We have tent cities set up at the fairgrounds and on the lawn of the high school, housing 1,500 firefighters who have come from all over to help us. Mostly, when people are camping, at night you see lights in the tents, the shadows of campers sitting around talking. Not here.
In the daytime, if we see a firefighter or two walking around, we blow our horns, yell our thank-yous and give a thumbs up. Homemade signs line the main streets "God bless you, firefighters," "Firefighters Kick Ash" and, in front of the Italian restaurant, "Mille grazie, firefighters."
People at their best
A local psychologist whose patients have been requesting extra sessions since the fires tells me some people have lost faith and their feelings of security. I've only been heartened by the displays of human kindness. At the Red Cross fire headquarters, citizens walk in and ask, "What do you need now?" and then reappear 20 minutes later with cartons of whatever it is. One day they need feminine hygiene supplies (there are women fighting this fire, too) and contact lens solution. Another day it's clean socks and T-shirts. These firefighters have come with just backpacks, and they run out of things.
There are bins at the supermarket with lists of needs. One day, I saw that chewing gum and sewing kits had been added to the list. I headed to the chewing gum aisle and was delighted to see that it had already been emptied. Not a stick of gum in sight. A local hair salon donated a day of haircuts to the firefighters. One family has set up a buffet dinner in the driveway to feed passing firefighters. A neighbor overheard some firefighters talking about what a nice town ours is. Other towns are nice, the firefighter said, "but not until somebody dies on a fire line." (Editor's note: A firefighter was killed Tuesday by a falling tree fighting the Durango-area fire.)

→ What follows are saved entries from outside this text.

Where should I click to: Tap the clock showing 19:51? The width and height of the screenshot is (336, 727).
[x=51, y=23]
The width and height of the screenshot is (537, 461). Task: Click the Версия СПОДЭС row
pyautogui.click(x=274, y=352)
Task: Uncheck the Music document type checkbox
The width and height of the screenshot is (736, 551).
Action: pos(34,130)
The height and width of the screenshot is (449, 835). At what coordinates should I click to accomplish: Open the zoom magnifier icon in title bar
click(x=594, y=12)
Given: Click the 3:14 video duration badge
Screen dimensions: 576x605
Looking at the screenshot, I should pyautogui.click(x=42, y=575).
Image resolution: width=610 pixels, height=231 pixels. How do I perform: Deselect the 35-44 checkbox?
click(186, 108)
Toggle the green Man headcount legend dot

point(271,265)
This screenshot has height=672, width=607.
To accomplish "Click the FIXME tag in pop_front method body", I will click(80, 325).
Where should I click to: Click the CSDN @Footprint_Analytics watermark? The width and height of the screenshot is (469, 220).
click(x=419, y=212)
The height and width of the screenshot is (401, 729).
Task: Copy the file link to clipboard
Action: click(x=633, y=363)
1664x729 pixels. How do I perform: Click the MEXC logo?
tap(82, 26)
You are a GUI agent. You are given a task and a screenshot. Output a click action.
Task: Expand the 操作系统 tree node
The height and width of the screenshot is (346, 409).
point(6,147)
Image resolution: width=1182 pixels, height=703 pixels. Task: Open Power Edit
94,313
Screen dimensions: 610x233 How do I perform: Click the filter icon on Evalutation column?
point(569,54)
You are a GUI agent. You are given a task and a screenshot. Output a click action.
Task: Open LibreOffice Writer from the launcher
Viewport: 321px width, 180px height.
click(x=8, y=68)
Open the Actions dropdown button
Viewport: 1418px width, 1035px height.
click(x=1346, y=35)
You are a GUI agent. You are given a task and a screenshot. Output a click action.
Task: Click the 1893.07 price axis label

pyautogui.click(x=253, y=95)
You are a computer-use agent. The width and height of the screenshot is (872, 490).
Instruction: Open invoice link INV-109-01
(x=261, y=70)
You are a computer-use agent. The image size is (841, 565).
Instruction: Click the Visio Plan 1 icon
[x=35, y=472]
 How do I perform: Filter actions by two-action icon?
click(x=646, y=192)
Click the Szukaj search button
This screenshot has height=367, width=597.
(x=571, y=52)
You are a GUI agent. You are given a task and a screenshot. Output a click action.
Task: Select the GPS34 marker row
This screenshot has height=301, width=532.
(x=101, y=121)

My friend Carole, who usually rehabilitates injured raptors, took in the famous fawn and fed it goat's milk every three hours until more appropriate quarters could be found. The day the fawn moved out, evacuees moved into her guest rooms.
Yes, the fire is a disaster, but this is the American West. Though I have only lived here 12 years, today I feel more connected to this land than ever before. This is a blended community native Americans, Hispanics, ranchers descended from early settlers and newcomers like myself. This calamity has brought us all together, helping each other and helping those who help us.
As I write, my house is still standing. The firefighters contained this newest fire, and most of my neighbors have been moving back into their homes. But I've decided to take an extra couple of days higher in the mountains to breathe some clean air. That's what I moved here for, clean air.